Please reproduce the lines from the one containing "Click the Tournament name input field" through the end of the data below exactly as they stand, and omit all pictures.

[Stored records]
[Start of section]
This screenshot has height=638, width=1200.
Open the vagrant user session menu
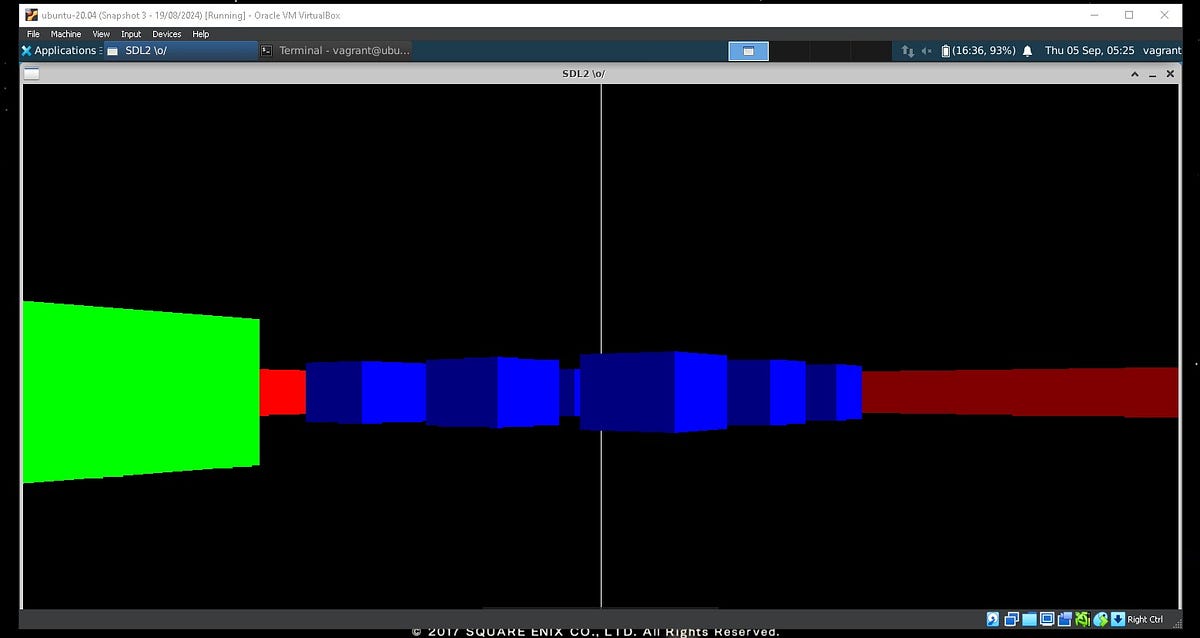point(1160,50)
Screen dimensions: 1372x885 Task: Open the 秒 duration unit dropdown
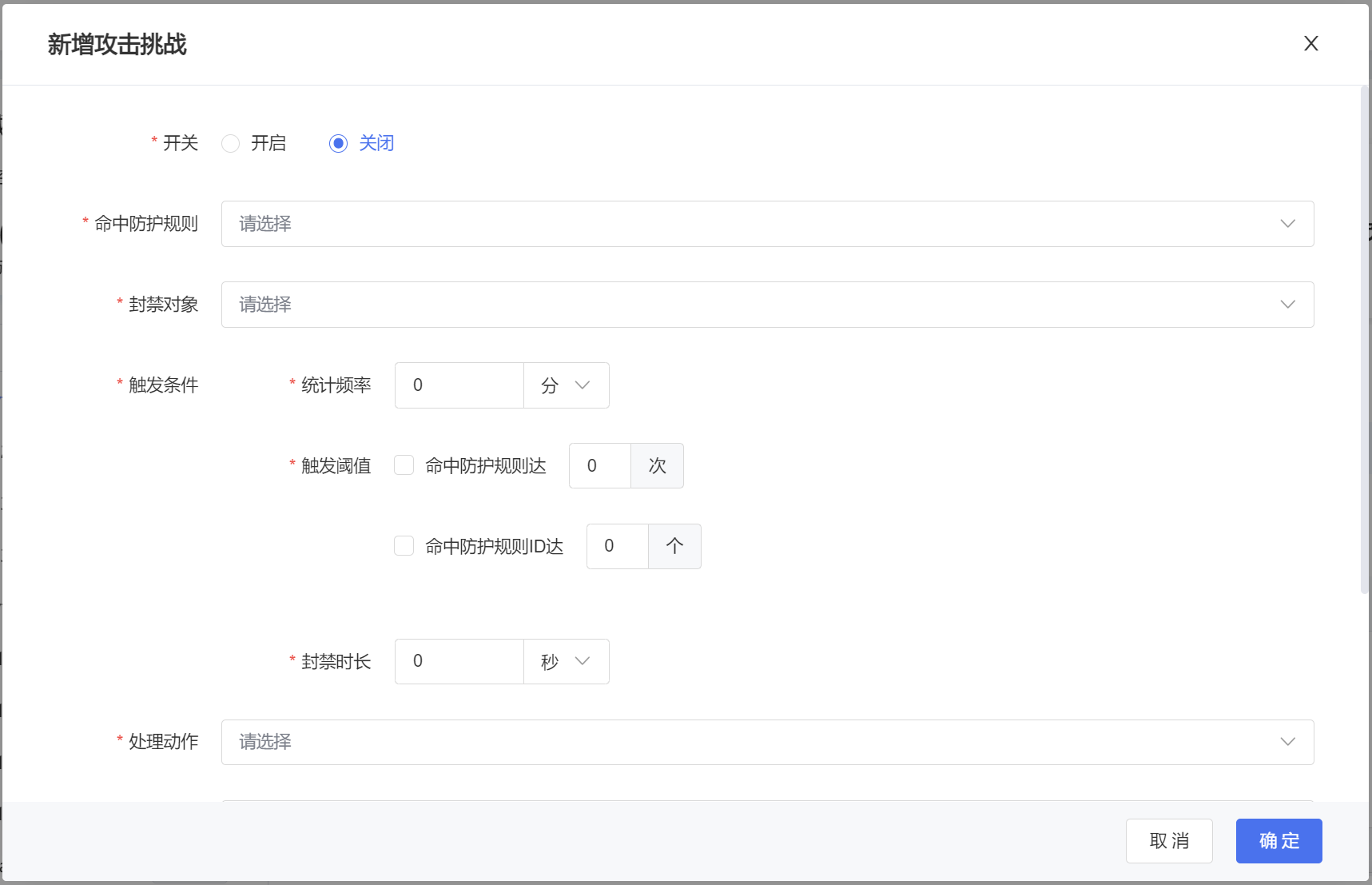[x=566, y=662]
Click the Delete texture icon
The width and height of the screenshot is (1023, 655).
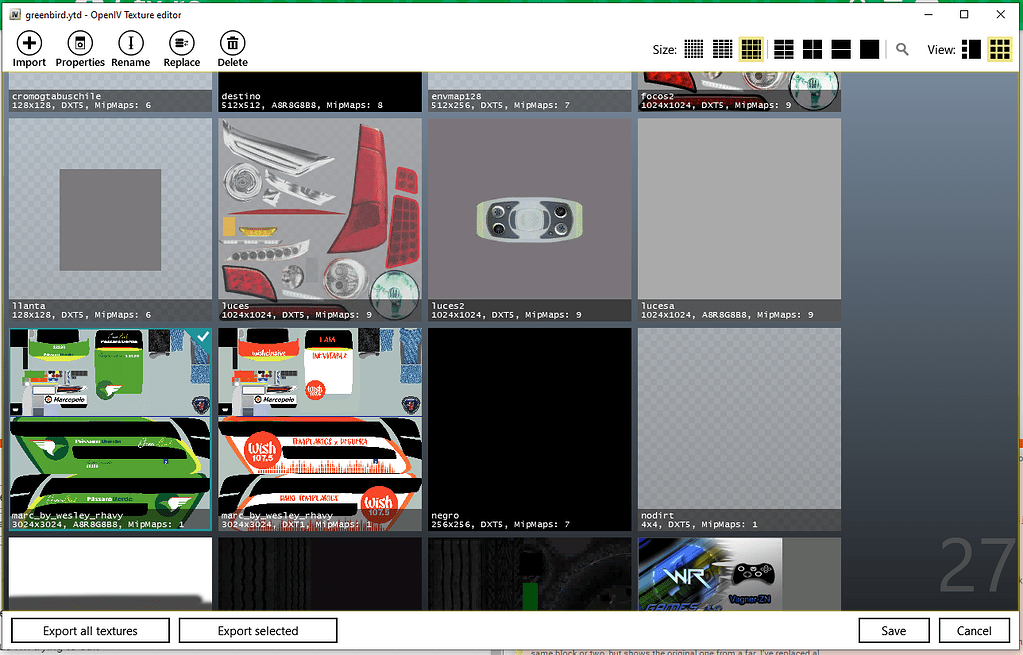232,41
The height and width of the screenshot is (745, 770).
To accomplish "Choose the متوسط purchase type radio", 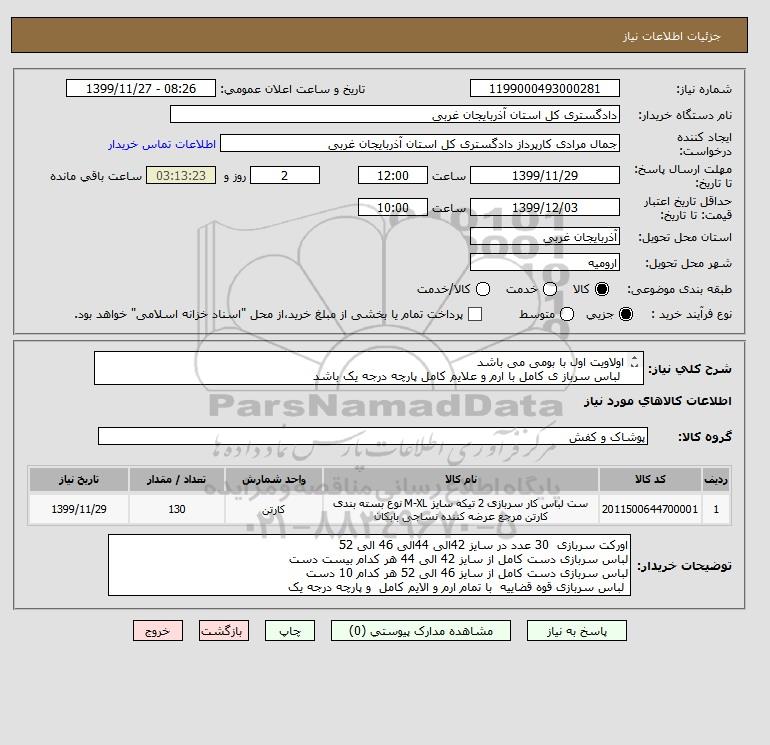I will pos(567,314).
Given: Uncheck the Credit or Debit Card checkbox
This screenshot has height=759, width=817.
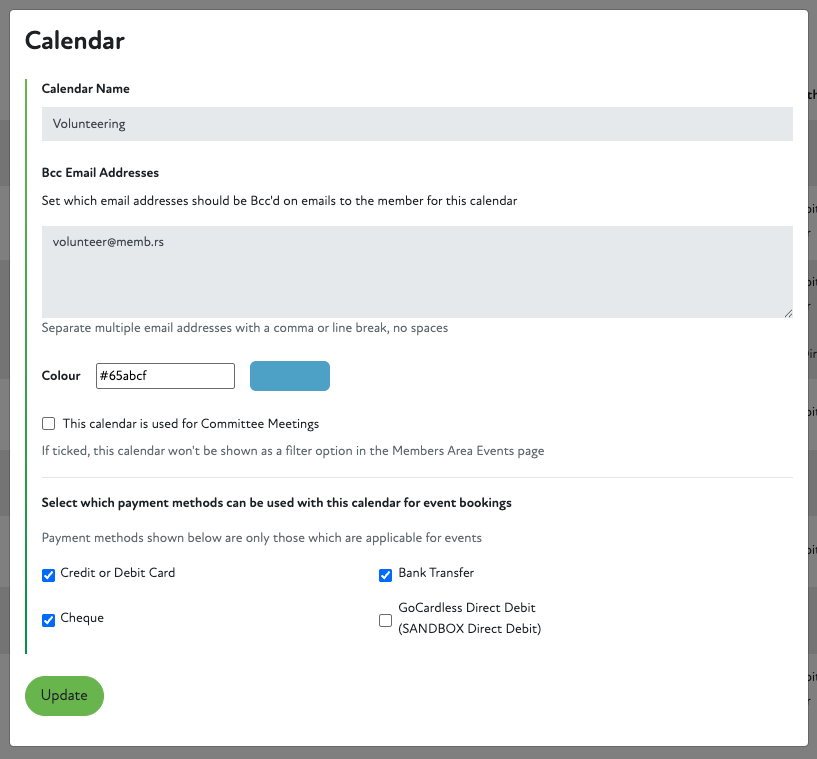Looking at the screenshot, I should 49,575.
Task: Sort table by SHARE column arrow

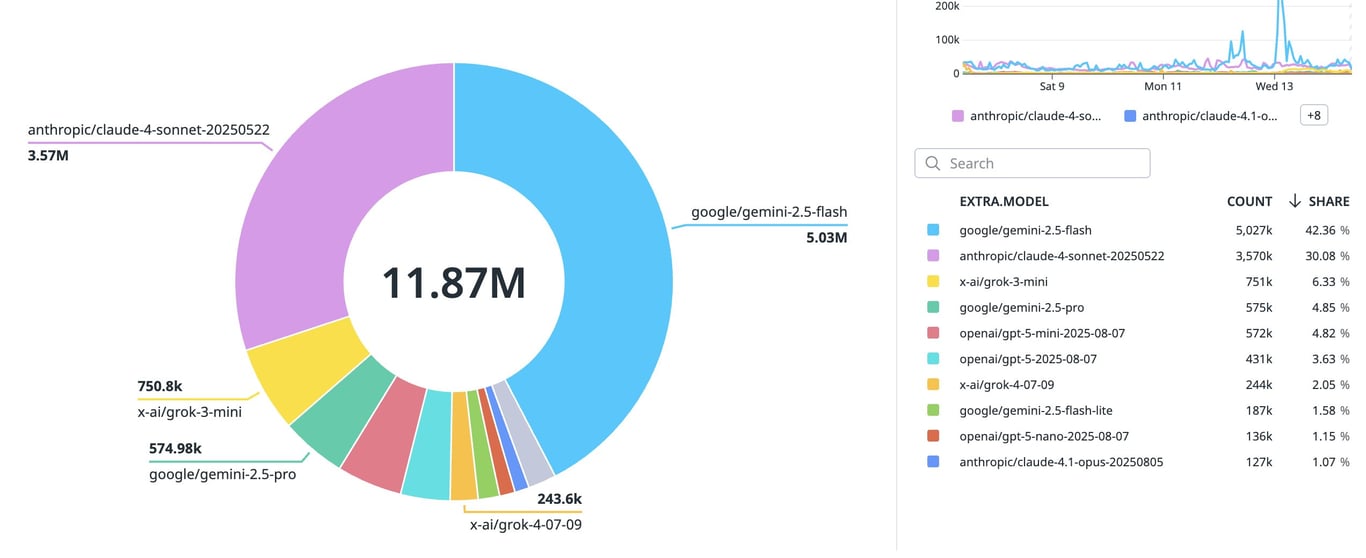Action: coord(1294,201)
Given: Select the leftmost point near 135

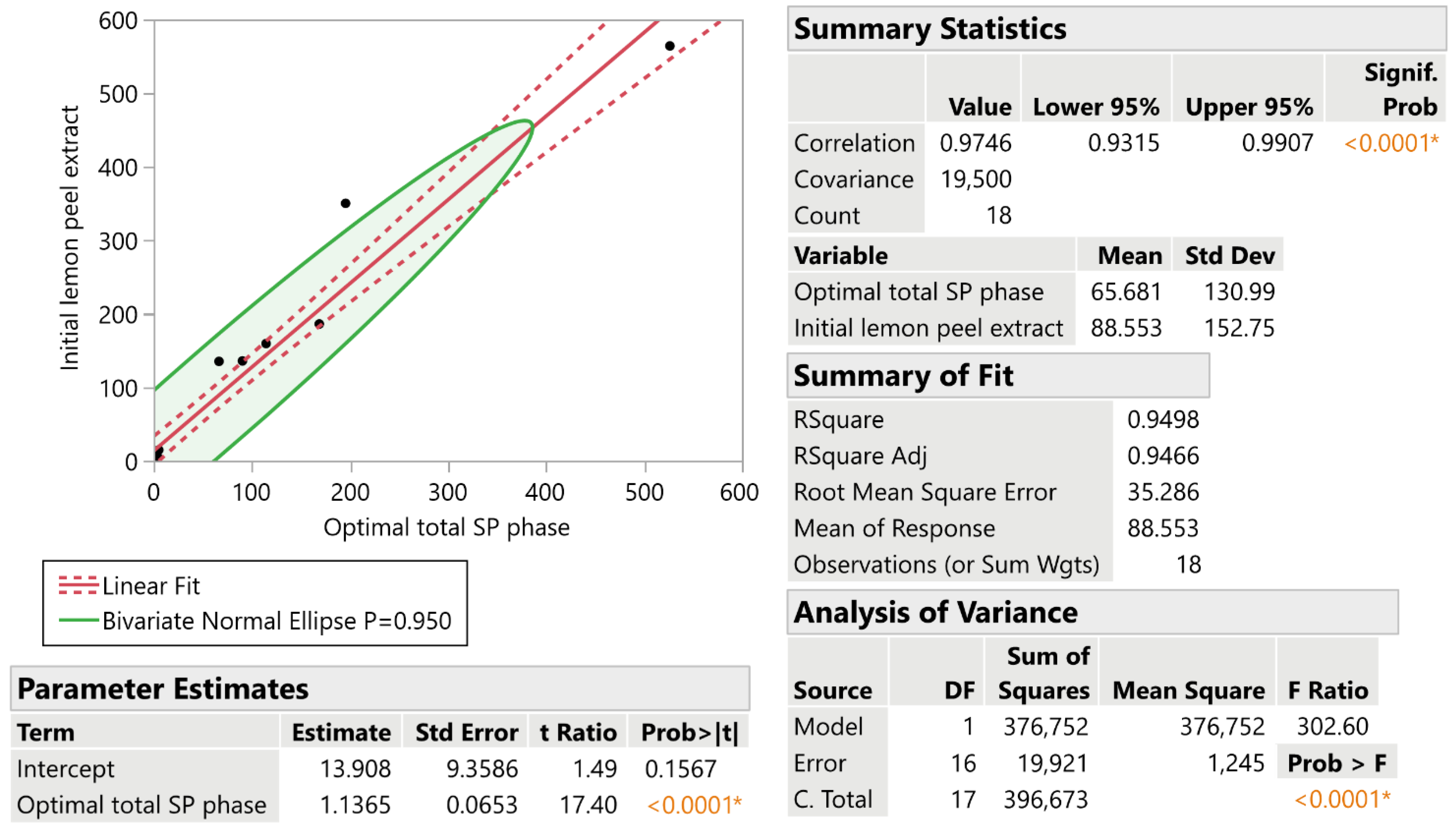Looking at the screenshot, I should (219, 361).
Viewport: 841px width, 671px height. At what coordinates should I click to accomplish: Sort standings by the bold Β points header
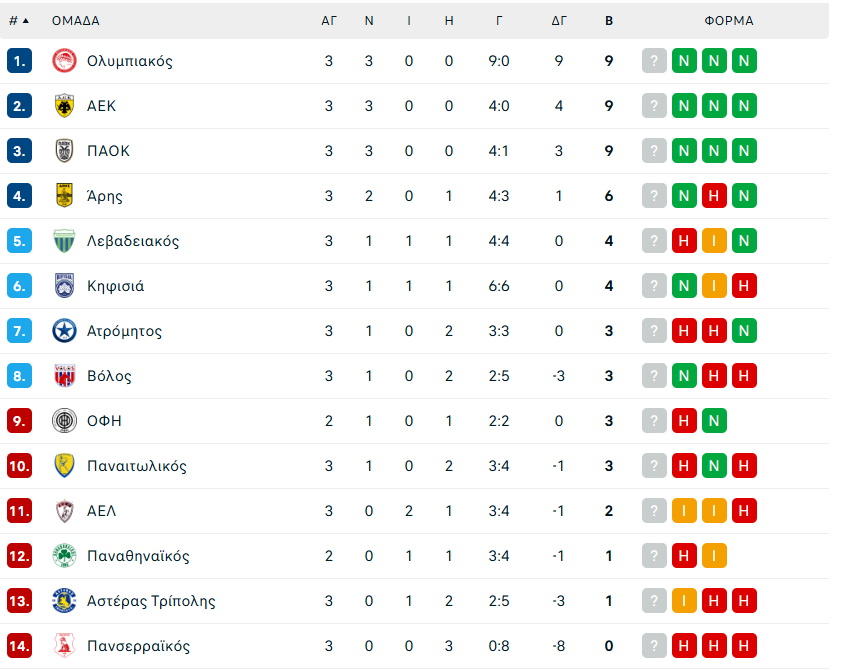point(609,20)
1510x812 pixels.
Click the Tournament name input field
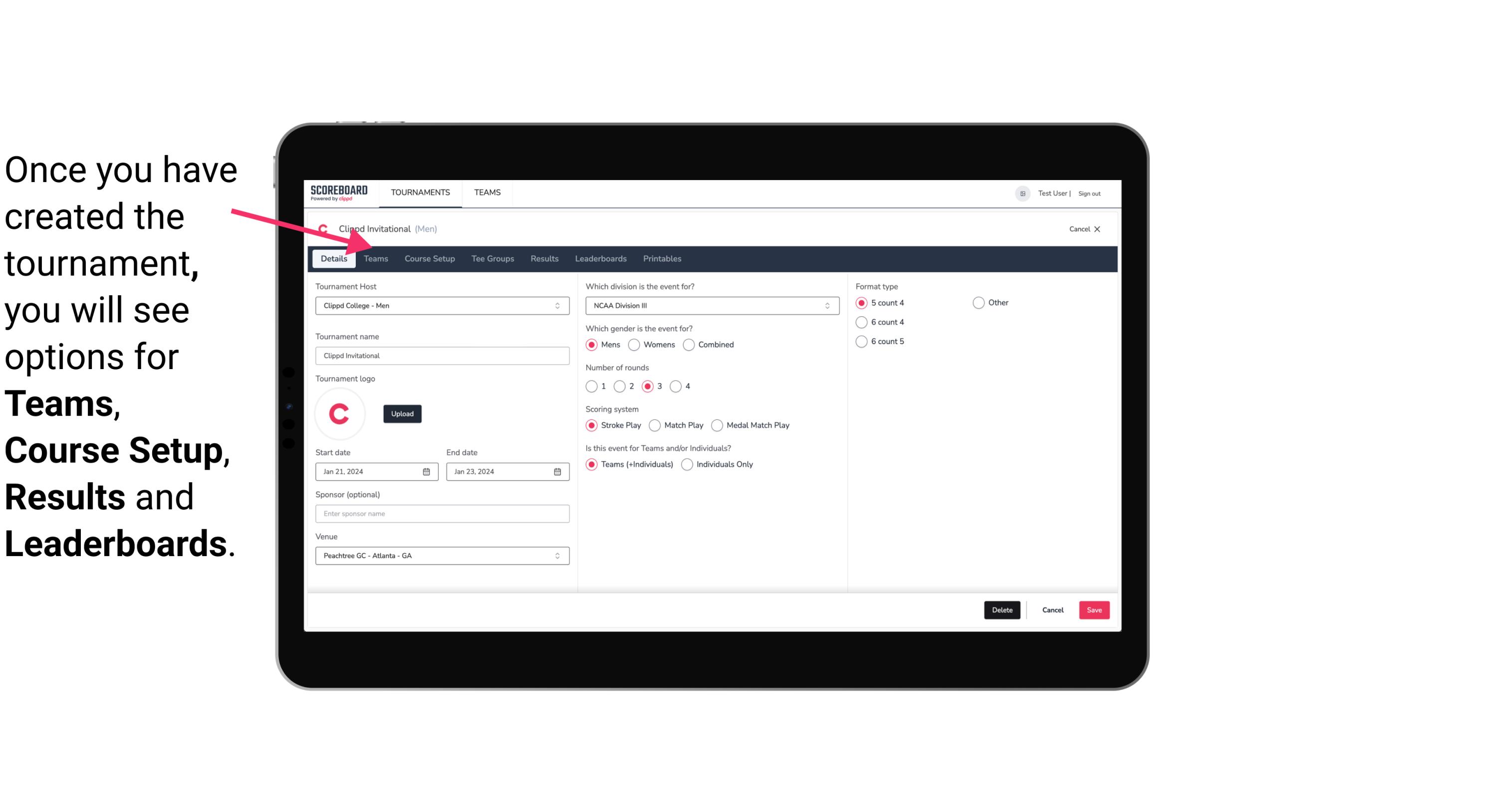point(442,355)
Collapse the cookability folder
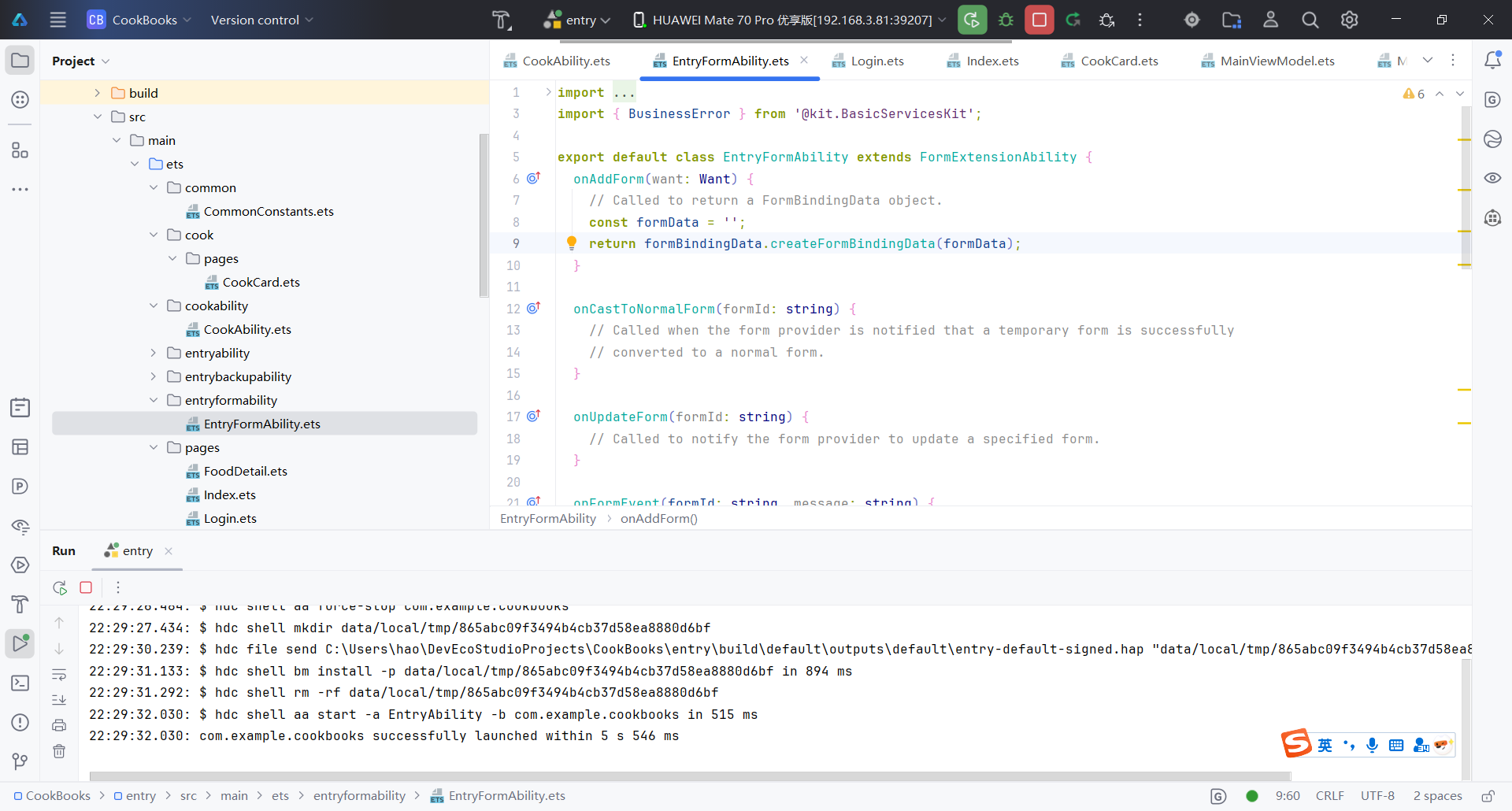 point(154,306)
[End of section]
EXPECTED OUTPUT:
Click the Tournament name input field
point(442,355)
Collapse the cookability folder
 point(154,306)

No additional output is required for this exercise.